Investigation of Chimeric Transcripts Derived from LINE-1 and Alu Retrotransposons in Cerebellar Tissues of Individuals with Autism Spectrum Disorder (ASD)

LINE-1 and Alu retrotransposons are components of the human genome and have been implicated in many human diseases. These elements can influence human transcriptome plasticity in various mechanisms. Chimeric transcripts derived from LINE-1 and Alu can also impact the human transcriptome, such as exonization and post-transcriptional modification. However, its specific role in ASD neuropathology remains unclear, particularly in the cerebellum tissues. We performed RNA-sequencing of post-mortem cerebellum tissues from ASD and unaffected individuals for transposable elements profiling and chimeric transcript identification. The majority of free transcripts of transposable elements were not changed in the cerebellum tissues of ASD compared with unaffected individuals. Nevertheless, we observed that chimeric transcripts derived from LINE-1 and Alu were embedded in the transcripts of differentially expressed genes in the cerebellum of ASD, and these genes were related to developments and abnormalities of the cerebellum. In addition, the expression levels of these genes were correlated with the significantly decreased thickness of the molecular layer in the cerebellum of ASD. We also found that global methylation and expression of LINE-1 and Alu elements were not changed in ASD, but observed in the ASD sub-phenotypes. Our findings showed associations between transposable elements and cerebellar abnormalities in ASD, particularly in distinct phenotypic subgroups. Further investigations using appropriate models are warranted to elucidate the structural and functional implications of LINE-1 and Alu elements in ASD neuropathology.
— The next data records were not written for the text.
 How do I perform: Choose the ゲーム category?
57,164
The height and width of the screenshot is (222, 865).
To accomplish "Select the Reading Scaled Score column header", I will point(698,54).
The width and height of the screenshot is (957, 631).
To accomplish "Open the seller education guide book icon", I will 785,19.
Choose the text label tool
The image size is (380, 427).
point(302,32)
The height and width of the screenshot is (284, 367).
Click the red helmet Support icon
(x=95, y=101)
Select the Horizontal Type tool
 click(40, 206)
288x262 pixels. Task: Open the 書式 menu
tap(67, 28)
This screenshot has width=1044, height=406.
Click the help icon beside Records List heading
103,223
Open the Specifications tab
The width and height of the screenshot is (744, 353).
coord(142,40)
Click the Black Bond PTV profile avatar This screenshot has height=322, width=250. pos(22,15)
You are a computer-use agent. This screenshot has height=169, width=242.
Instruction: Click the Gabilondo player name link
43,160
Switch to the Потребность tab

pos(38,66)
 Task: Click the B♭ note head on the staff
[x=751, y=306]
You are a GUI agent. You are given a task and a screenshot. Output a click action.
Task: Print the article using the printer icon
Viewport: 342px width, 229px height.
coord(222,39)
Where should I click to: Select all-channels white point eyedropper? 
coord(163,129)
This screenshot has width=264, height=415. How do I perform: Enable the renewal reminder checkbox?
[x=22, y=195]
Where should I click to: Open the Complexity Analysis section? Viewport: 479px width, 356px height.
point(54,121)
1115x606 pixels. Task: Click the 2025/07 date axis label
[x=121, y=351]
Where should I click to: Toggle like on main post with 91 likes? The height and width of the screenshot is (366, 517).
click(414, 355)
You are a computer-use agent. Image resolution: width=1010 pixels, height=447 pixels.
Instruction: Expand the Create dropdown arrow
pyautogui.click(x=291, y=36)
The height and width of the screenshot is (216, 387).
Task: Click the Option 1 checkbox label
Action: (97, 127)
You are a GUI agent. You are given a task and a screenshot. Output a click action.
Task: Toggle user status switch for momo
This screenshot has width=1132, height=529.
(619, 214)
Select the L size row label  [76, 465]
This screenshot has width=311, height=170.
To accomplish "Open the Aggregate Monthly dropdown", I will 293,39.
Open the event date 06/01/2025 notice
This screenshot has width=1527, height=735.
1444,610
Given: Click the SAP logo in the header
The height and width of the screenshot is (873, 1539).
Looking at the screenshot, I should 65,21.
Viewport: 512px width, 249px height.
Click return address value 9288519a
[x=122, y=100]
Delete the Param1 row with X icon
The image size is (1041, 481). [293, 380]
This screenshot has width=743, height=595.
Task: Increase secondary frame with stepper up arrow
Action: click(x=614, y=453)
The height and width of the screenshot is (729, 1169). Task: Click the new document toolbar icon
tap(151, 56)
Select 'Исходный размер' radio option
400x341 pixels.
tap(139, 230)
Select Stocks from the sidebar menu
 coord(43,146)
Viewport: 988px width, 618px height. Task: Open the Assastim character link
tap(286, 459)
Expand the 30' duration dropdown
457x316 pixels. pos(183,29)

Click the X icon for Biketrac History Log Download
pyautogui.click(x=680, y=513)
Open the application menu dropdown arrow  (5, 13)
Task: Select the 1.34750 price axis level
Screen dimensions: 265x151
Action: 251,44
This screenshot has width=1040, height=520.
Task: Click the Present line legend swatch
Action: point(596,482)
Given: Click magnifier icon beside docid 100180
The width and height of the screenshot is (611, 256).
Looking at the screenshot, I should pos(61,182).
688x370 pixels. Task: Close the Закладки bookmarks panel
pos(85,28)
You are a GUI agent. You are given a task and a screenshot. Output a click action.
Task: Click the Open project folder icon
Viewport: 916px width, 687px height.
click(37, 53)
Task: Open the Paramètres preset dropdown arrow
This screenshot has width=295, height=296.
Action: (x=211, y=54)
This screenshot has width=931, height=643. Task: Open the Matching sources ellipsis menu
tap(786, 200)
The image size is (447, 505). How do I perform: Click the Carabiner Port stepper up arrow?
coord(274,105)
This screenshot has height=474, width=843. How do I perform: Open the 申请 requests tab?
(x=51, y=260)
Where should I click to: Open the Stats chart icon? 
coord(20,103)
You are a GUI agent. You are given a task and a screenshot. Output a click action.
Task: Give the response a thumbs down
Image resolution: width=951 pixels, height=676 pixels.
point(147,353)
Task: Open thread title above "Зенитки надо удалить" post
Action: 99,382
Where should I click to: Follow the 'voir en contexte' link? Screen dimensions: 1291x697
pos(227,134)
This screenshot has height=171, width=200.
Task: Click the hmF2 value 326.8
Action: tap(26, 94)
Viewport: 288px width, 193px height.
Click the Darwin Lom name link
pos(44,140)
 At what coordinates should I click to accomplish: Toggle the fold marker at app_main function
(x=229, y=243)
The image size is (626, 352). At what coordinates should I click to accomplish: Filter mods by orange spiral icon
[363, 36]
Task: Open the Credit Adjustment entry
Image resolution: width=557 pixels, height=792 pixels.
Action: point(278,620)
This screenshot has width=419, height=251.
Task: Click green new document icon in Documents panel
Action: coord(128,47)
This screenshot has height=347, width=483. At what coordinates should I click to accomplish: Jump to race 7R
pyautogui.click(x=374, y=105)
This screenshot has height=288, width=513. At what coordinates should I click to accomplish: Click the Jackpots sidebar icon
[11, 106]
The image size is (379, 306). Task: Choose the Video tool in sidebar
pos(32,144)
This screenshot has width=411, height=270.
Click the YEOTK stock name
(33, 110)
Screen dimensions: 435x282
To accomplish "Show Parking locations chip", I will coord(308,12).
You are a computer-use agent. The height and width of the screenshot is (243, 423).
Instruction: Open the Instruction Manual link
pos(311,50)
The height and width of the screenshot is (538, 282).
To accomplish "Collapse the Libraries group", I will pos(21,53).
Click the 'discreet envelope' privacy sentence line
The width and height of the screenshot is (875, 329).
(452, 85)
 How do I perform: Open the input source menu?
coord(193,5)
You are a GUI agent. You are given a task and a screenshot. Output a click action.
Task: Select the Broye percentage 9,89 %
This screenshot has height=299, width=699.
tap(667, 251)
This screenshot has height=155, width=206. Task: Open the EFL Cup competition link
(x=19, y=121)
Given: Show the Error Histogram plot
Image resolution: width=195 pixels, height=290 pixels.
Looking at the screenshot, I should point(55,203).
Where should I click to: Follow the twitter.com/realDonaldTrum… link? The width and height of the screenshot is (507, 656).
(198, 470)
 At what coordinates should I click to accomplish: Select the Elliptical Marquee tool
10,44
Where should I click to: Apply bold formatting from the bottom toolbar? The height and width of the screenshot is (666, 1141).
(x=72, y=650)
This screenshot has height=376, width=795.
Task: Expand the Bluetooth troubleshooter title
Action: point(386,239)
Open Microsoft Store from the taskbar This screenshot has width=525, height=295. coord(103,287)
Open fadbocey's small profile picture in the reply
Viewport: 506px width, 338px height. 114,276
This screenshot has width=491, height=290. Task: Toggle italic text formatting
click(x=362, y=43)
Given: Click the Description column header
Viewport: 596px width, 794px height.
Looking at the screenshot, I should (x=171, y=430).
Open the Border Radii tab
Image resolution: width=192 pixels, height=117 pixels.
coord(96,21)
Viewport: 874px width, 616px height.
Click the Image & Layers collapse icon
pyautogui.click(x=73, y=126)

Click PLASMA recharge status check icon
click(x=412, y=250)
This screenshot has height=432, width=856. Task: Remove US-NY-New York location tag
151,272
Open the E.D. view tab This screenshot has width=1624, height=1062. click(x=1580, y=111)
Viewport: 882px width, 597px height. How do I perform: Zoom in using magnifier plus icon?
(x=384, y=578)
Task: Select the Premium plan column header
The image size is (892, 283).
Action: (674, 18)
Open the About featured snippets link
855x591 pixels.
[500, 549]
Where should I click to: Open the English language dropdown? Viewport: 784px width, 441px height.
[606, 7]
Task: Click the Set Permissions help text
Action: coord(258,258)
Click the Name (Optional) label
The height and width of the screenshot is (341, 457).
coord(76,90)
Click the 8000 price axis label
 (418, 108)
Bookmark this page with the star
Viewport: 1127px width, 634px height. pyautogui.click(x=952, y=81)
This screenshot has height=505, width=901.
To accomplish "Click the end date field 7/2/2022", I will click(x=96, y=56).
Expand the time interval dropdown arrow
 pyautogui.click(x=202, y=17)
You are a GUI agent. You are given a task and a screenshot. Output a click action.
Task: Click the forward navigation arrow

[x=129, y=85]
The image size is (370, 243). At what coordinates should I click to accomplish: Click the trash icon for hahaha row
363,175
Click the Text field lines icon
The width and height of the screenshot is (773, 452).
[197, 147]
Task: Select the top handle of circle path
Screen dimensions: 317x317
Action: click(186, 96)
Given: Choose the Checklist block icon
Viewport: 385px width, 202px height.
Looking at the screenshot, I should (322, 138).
Post-mortem cerebellum tissues from ASD and unaffected individuals were originally obtained from the Harvard Brain Tissue Resource Center. The snap-frozen post-mortem brain tissues used in this study consist of 13 samples from cerebellum tissues of ASD (n=8) and unaffected controls (n=5). The snap-frozen post-mortem brain tissues were used for RNA isolations before molecular analysis. Total RNA was sent to BGI Hong Kong for RNA-sequencing analysis using the MGI DNBSEQ technology platform. Briefly, total RNA was used to prepare stranded mRNA library construction by mRNA enrichment and was then sequenced by the DNBSEQ-G400 (150 bp paired-end).